#### Aim:
Write out word for word the lines of the material below, from the line containing "The image size is (1568, 1355)." through the line containing "Nos Magasins is", and nothing else.
-- start of Materials provided --
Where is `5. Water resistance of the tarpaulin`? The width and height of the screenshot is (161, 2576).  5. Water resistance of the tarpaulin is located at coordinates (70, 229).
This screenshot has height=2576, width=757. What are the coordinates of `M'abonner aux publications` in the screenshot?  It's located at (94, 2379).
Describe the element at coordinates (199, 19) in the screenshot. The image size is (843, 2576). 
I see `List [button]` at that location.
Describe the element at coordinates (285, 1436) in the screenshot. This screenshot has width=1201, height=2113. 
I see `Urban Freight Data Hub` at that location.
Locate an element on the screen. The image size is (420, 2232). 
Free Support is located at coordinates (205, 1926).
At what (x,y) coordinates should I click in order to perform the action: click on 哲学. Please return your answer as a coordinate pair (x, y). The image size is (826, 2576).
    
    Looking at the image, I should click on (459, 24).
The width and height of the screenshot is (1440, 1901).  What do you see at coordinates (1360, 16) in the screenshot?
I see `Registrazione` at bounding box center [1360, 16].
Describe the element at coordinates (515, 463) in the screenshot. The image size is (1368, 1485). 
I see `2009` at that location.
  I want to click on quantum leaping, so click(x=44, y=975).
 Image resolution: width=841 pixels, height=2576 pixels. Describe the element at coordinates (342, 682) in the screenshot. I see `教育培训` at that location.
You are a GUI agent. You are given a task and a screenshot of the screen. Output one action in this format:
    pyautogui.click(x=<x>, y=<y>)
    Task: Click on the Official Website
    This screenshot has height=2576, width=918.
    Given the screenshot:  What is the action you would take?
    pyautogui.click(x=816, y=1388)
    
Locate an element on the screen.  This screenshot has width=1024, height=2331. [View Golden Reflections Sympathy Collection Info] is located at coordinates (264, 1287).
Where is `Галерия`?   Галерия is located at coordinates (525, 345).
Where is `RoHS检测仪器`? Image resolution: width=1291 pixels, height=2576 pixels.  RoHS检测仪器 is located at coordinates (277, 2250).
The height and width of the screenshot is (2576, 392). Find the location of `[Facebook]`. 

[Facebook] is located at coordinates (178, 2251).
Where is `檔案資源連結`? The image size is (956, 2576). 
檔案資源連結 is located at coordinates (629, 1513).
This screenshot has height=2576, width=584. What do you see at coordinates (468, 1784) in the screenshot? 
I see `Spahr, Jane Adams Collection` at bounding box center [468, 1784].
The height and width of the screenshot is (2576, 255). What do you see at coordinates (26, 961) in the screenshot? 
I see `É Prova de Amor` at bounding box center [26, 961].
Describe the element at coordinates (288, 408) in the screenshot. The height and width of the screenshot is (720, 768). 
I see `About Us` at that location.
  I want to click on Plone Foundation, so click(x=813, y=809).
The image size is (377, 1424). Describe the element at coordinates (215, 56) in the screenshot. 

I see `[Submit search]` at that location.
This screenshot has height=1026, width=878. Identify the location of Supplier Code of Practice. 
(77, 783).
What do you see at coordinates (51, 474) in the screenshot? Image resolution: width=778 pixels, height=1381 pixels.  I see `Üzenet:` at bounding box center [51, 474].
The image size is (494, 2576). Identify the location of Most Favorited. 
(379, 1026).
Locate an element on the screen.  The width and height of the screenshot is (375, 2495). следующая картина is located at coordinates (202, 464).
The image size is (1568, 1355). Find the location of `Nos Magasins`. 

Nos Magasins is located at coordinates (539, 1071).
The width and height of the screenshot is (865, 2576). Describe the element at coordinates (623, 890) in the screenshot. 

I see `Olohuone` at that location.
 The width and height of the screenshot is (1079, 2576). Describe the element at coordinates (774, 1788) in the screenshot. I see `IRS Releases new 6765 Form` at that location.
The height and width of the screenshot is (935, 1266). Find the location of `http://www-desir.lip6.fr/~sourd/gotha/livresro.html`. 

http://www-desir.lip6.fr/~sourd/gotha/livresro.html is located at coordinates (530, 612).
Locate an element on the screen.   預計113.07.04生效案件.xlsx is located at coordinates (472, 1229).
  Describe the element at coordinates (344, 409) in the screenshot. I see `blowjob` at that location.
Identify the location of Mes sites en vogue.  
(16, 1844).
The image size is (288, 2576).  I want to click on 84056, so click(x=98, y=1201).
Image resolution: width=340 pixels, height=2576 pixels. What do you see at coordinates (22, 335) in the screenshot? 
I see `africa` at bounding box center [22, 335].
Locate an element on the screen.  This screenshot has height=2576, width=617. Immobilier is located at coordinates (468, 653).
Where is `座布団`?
-- end of Materials provided --
#### Task response:
The image size is (1568, 1355). Find the location of `Nos Magasins`. 

Nos Magasins is located at coordinates (539, 1071).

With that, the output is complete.